経団連提言/3月26日

連結納税制度の早期導入を求める


経団連では、3月19日に税制委員会(委員長:久米豊氏)を開催し、「連結納税制度導入に関する提言」を取りまとめた。
分社化経営の進展といった企業経営の新たなトレンドを踏まえ、また、税制の国際的な整合性を図る観点から、連結納税制度の導入が強く求められている。経団連ではかねてから連結納税制度の導入を要望してきたが、連結納税制度のニーズの高まりを受け、導入にあたって考えられる具体的な仕組みを経団連として取りまとめ、早期の導入を提言した。

  1. 導入にあたっての基本的考え方
    1. 分社化を選ぶか、社内部門での経営を選ぶかといった選択に対し、本来、税制は中立であるべきであり、事業形態によって税制上の不利益が生ずることがあってはならない。親子会社の経済的一体性を重視した税制として、連結納税制度を早急に導入すべきである。純粋持株会社が解禁されれば、新たな企業経営形態の選択が可能となるが、この制度を有効に利用するためにも連結納税制度の導入が前提となる。
      先進諸外国においては、子会社所得を親会社所得に合算して、親会社が連結税額を納税する連結納税制度が一般的であり、税制の国際的な整合性をはかる観点からも導入を急ぐべきである。

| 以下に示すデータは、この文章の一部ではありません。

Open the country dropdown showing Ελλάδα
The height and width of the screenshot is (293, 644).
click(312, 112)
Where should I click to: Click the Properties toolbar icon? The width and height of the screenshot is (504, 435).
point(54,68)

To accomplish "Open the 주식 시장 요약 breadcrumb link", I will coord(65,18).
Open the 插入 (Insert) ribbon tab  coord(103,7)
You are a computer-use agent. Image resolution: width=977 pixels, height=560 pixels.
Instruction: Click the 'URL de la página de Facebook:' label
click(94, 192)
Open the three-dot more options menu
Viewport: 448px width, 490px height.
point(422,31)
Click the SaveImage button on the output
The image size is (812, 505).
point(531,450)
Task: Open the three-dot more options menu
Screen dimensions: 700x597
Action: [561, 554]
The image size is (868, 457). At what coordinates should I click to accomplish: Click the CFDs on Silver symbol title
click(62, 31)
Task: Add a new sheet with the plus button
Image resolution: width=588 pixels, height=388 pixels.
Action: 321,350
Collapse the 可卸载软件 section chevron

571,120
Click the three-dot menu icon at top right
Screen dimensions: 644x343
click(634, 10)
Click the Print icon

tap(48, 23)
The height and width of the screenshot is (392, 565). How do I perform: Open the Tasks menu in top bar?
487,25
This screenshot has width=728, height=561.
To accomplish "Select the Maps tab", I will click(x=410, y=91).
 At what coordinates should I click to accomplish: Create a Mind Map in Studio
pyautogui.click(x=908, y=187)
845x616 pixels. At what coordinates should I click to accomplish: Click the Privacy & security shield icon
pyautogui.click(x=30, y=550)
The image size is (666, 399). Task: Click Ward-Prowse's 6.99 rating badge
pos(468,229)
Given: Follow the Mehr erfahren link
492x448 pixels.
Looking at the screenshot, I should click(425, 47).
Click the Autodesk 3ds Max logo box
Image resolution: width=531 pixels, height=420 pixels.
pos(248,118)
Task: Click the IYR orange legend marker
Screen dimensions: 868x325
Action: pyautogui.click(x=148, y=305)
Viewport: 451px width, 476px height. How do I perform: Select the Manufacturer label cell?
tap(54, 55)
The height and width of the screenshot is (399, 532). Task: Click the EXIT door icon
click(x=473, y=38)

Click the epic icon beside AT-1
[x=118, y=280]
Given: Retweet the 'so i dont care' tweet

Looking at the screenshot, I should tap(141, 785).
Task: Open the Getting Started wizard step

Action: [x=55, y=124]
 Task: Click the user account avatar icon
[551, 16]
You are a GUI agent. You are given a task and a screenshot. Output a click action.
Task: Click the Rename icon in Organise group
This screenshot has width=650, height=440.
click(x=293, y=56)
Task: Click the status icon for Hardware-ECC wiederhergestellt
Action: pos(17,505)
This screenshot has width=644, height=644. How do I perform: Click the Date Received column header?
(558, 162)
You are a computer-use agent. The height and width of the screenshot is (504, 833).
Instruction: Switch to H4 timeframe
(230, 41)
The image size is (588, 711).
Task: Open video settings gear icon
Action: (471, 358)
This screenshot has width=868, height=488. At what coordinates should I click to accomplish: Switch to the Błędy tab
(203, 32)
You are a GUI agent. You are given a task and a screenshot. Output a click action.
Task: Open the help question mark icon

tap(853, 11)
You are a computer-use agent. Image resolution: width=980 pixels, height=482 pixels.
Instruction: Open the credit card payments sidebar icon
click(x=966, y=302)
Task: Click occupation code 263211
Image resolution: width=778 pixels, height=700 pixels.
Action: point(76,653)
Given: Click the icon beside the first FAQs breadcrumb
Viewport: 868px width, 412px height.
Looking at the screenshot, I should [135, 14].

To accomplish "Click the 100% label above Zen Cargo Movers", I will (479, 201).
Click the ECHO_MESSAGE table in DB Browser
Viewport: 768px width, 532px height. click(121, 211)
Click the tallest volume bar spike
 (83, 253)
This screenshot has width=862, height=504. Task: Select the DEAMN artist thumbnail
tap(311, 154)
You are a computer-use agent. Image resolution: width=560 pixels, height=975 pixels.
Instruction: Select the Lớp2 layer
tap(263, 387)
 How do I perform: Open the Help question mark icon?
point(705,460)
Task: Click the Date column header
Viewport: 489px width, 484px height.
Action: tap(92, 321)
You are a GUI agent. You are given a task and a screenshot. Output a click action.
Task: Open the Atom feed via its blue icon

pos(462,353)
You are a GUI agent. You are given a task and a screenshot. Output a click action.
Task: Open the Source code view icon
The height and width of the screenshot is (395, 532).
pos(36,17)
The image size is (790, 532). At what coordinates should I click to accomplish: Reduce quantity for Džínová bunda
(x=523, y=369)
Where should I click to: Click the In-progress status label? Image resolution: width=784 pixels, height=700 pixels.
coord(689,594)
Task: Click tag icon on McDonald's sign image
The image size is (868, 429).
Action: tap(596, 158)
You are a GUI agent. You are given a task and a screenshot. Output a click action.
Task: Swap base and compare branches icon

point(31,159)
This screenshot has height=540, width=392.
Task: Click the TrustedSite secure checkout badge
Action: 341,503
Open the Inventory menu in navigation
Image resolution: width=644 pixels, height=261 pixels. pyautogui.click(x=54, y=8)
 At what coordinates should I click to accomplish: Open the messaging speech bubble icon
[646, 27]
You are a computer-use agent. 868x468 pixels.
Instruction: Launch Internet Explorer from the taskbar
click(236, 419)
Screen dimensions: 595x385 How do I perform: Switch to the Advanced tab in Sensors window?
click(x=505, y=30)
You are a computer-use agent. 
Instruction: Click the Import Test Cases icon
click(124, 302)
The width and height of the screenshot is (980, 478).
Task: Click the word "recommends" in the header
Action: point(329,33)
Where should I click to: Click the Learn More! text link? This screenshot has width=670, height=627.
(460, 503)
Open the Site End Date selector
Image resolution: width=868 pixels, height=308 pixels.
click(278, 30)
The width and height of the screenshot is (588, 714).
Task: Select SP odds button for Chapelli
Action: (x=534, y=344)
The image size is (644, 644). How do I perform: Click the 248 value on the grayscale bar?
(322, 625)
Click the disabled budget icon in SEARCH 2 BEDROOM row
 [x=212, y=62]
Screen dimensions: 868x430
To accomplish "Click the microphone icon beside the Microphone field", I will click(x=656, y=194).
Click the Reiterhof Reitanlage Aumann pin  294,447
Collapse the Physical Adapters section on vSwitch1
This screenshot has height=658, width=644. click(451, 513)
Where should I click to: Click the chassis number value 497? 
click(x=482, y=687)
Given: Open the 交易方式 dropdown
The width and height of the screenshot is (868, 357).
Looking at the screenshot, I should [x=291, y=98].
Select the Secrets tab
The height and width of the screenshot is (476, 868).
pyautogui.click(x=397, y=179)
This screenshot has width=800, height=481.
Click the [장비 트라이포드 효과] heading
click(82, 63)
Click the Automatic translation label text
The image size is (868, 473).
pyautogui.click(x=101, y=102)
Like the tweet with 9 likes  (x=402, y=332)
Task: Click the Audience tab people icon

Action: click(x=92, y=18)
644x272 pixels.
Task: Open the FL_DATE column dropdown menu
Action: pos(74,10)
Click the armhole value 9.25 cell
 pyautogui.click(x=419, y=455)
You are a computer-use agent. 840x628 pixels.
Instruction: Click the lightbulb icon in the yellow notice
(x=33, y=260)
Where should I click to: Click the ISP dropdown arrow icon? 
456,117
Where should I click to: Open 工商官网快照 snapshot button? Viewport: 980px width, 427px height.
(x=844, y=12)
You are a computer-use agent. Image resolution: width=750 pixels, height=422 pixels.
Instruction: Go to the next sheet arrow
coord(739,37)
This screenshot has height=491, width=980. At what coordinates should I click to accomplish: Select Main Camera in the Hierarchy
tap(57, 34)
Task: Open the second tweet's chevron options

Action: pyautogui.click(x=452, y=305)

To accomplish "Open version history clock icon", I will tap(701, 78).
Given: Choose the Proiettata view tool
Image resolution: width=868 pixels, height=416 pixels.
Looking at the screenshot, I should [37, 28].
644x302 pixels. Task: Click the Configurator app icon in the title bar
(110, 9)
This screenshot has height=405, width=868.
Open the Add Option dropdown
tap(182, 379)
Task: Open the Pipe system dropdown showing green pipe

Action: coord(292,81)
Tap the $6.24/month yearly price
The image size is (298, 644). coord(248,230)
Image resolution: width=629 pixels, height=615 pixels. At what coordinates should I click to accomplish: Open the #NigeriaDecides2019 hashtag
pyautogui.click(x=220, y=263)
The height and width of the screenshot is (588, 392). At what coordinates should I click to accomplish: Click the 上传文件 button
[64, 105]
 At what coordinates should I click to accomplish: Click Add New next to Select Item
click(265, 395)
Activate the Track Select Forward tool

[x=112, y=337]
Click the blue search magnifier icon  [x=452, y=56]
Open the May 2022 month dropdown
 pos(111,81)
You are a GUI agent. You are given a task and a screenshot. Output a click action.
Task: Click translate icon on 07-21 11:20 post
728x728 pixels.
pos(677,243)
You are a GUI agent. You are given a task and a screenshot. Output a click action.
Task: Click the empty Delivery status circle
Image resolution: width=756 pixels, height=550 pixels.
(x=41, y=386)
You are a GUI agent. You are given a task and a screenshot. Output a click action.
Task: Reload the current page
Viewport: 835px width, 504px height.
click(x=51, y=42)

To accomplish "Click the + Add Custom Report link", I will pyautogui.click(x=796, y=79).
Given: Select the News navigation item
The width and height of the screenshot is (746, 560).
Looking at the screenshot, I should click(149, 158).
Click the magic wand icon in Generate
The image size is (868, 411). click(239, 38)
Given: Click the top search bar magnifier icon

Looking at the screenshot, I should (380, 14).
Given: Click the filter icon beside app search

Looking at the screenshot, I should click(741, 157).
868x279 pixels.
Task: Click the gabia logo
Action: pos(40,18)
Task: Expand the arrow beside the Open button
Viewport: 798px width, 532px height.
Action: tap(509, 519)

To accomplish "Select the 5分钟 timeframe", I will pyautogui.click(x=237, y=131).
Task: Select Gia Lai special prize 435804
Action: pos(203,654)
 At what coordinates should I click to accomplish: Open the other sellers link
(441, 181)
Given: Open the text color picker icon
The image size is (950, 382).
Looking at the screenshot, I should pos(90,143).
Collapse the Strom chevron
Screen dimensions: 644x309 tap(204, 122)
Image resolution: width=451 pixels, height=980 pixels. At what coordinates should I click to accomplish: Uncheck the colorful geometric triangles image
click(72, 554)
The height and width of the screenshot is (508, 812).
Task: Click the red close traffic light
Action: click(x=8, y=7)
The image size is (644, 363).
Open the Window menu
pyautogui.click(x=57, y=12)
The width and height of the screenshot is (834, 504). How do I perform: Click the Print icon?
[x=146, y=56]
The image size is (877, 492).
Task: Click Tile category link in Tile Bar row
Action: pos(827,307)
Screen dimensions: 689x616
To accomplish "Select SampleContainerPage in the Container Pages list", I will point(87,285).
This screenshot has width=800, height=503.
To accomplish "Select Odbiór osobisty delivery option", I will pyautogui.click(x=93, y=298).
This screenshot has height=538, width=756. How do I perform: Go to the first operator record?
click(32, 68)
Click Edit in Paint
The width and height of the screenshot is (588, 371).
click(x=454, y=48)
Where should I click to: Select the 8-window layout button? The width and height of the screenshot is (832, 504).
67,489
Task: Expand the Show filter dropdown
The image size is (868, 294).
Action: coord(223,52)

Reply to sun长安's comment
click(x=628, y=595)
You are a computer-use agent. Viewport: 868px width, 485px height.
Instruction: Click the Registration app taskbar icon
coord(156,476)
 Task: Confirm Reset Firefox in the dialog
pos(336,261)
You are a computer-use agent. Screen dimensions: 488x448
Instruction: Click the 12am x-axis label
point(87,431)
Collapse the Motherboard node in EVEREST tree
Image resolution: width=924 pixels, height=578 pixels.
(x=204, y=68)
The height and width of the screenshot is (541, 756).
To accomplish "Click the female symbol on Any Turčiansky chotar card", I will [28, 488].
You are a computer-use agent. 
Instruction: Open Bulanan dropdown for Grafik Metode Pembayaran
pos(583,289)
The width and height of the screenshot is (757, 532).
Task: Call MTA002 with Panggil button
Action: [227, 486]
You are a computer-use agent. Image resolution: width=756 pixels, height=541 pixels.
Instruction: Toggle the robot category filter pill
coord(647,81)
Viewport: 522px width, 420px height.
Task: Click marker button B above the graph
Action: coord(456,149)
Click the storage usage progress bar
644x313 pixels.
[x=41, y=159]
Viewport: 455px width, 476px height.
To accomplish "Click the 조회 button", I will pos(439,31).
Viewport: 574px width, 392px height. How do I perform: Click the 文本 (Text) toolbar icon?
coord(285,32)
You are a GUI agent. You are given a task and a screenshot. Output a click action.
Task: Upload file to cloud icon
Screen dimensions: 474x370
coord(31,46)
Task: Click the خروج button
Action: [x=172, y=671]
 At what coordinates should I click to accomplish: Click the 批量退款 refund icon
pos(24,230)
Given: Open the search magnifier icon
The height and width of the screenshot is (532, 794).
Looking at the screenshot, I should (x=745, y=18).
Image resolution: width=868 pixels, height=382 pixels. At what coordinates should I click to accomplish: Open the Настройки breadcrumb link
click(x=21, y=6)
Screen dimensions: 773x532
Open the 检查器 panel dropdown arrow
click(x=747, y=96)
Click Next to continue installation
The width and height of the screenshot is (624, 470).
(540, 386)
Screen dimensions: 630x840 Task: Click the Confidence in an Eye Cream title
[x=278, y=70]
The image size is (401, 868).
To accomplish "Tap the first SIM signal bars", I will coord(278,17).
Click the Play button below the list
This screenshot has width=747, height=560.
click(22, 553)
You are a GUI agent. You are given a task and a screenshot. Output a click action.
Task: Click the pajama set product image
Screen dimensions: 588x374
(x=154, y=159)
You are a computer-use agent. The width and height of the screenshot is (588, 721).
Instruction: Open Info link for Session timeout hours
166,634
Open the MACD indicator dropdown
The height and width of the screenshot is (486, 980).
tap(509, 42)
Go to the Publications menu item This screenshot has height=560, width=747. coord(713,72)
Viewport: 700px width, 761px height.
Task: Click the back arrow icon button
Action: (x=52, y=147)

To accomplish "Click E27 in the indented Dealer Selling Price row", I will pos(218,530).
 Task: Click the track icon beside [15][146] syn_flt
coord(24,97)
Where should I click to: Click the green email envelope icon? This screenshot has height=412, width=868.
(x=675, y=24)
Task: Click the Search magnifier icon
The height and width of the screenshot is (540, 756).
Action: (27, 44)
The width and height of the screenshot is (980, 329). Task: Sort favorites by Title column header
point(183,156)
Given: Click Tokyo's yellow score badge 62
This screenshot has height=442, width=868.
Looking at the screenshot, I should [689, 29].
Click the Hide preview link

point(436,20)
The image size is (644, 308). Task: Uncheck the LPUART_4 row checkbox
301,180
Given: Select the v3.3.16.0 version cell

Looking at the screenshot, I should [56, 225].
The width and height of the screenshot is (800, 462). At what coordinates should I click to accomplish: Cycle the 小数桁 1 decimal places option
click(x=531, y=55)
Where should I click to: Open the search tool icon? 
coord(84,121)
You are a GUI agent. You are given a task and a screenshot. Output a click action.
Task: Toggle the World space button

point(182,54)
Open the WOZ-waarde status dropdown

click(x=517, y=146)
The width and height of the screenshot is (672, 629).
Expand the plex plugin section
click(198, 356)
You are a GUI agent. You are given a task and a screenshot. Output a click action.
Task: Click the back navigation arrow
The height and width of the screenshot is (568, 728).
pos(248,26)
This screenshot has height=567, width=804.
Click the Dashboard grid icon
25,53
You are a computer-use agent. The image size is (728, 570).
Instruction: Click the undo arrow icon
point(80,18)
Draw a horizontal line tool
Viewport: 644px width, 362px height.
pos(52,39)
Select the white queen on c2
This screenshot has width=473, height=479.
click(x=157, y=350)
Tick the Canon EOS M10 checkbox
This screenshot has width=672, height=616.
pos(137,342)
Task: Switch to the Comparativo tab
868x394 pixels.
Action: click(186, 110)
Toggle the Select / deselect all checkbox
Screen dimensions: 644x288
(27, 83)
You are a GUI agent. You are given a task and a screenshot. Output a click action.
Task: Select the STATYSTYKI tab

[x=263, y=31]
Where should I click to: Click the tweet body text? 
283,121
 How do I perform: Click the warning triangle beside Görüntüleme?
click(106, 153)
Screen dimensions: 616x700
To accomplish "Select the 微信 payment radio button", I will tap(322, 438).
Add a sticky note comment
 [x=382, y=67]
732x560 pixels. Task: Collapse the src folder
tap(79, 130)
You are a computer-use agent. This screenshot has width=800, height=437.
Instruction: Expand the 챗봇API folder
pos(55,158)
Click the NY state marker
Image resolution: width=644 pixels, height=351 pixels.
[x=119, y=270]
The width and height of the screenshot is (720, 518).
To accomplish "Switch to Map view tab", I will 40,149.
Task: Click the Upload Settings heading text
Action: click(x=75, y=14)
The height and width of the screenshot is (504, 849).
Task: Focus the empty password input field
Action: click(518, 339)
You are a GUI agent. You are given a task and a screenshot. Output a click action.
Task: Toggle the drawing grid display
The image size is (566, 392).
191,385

    2. 連結納税制度は、基本的に個々の会社の決算、個別レベルの法人所得の計算を基礎としていくものである。確定決算主義に影響を及ぼすものではなく、連結財務諸表と直接関係するものではない。経済的に一体である親子会社の公正な法人税負担を行なっていくための制度であり、大企業のみが優遇されるものではない。

    3. 制度導入に当たっては、連結対象会社の範囲を実質的に100%所有の子会社に限定して良いと考える。これによって少数株主の権利保護等の問題も解決できる。
      その他、可能な限り簡素な形態とし、早期の導入を実現すべきと考える。

  2. 基本的仕組みについて(概要)
    1. 対象は当面、経済的一体性が明白な実質100%所有の国内子会社のみとする。子会社の選択は任意とするが、一旦選択した子会社は、原則として継続して対象とする。

    2. 制度適用は任意とするが、一旦、連結納税制度を適用した場合は、継続適用(5年程度)を原則とする。

    3. 会計年度は統一する。会計基準については、個別会社の基準の継続を認める。

    4. 連結会社間の取引から生じる未実現利益の消去は、土地・有価証券等に限定する。

    5. 租税回避行為を防ぐため、制度適用前の繰越欠損は個別ベースでのみ使用が可能とする。

    6. 法人税を基準として計算される地方税も連結ベースで計算する。

    7. 親会社が代理人として納税し、契約に基づき親子会社間で納税債務を配分する。